Harry noticed that he’d devolved even more and his hooves clumsily fumbled with the key. Finally, he tossed it through the bars and Harry used it to unlock the door.
Stepping outside, he sniffed the air. No smell of Szabo—yet. He’d be coming soon, though. “How’d you get away?” he asked.
“I told you once before that I am good at hiding,” Istvan answered. “I cannot fight, but I can hide. After you attack his men, I ran and hid under house. His men cannot find me there when I hide under the dirt. I follow you here by scent and wait outside. When Szabo came to search the ground just now, he lock door, but he leave key in lock.” A tiny smile crossed his face. “I will free your girlfriend.”
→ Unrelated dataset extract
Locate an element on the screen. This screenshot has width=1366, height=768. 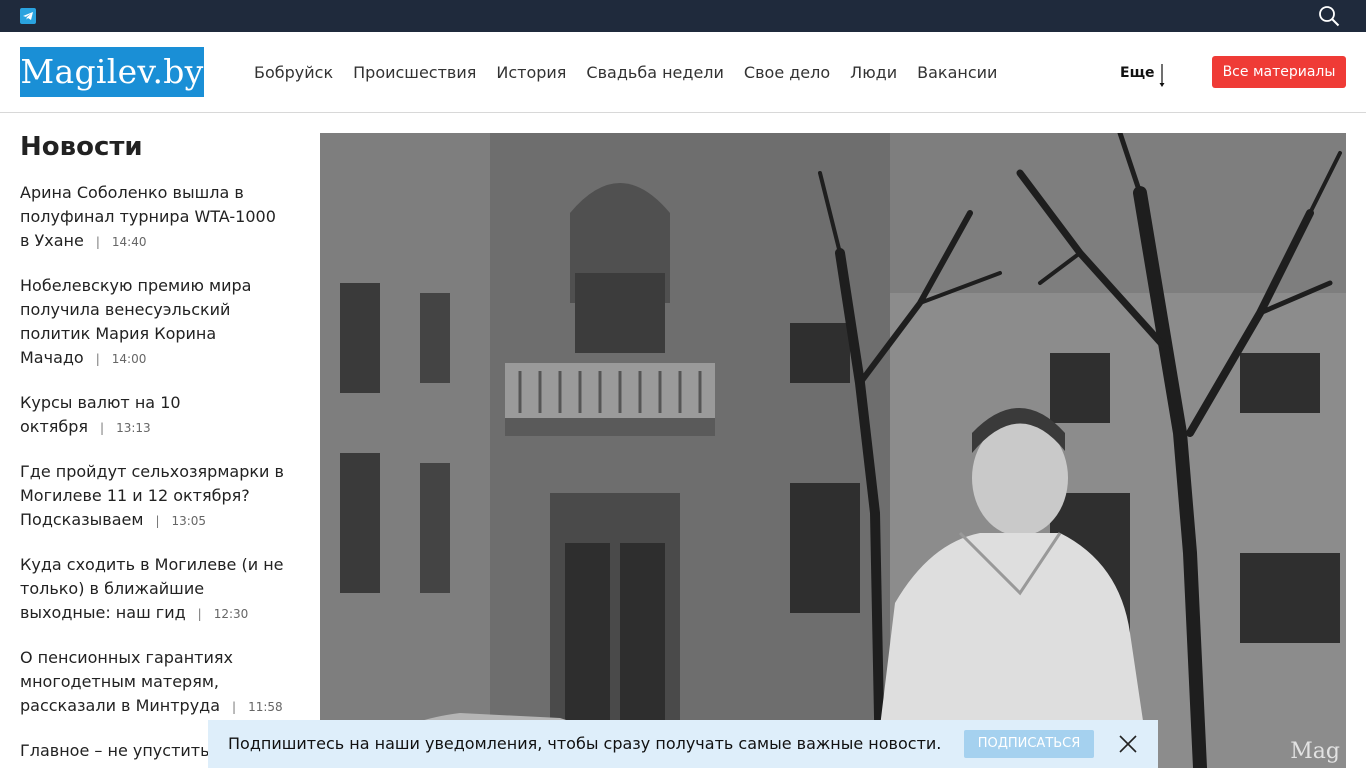
nav-item-bobruisk: Бобруйск is located at coordinates (294, 73).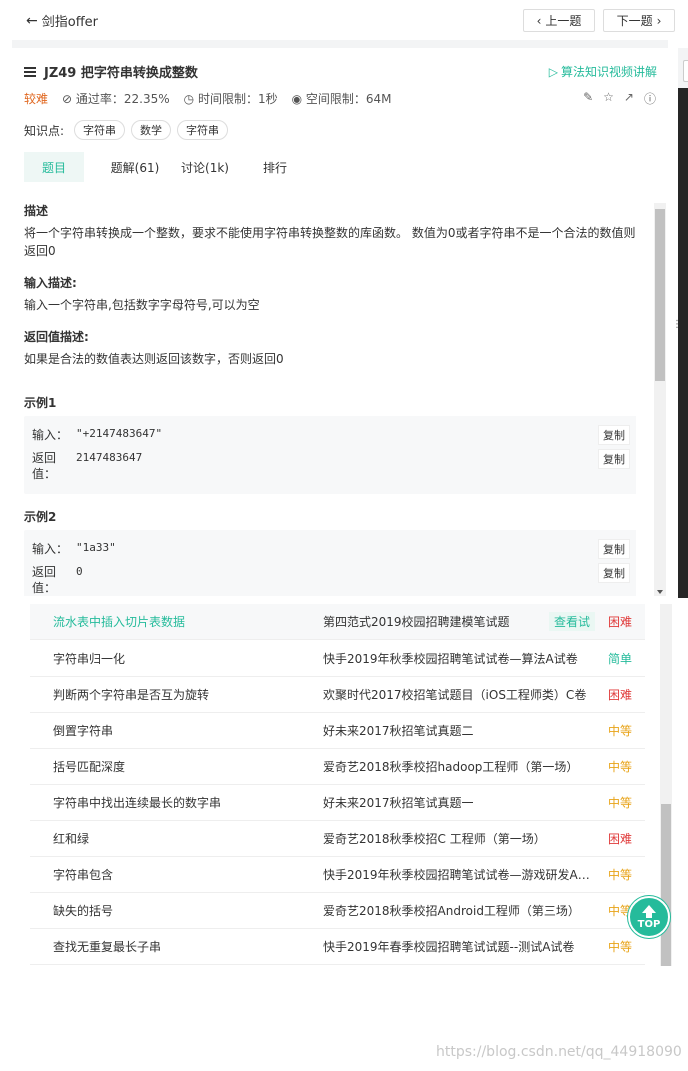 This screenshot has width=688, height=1071. I want to click on edit-icon: ✎, so click(588, 98).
They ran down the stairs together, heedless that Kulakov might see them. He wasn’t in either laboratory. Harry stopped at a worktable before continuing on. “What are you looking for?” Istvan hissed. “We must go.”
“I need something.” Quickly, Harry searched for the chemical and... yes, there it was. He grabbed a beaker and a quick-start flame. Moving quickly, he continued on with Istvan at his side.
“What is that?” Istvan panted, his eyes darting left and right. He shook like a leaf in a gale. “You use that to do what?”
“This is something that will start a very big fire,” Harry answered and handed over the keys. “Let’s get my girlfriend.”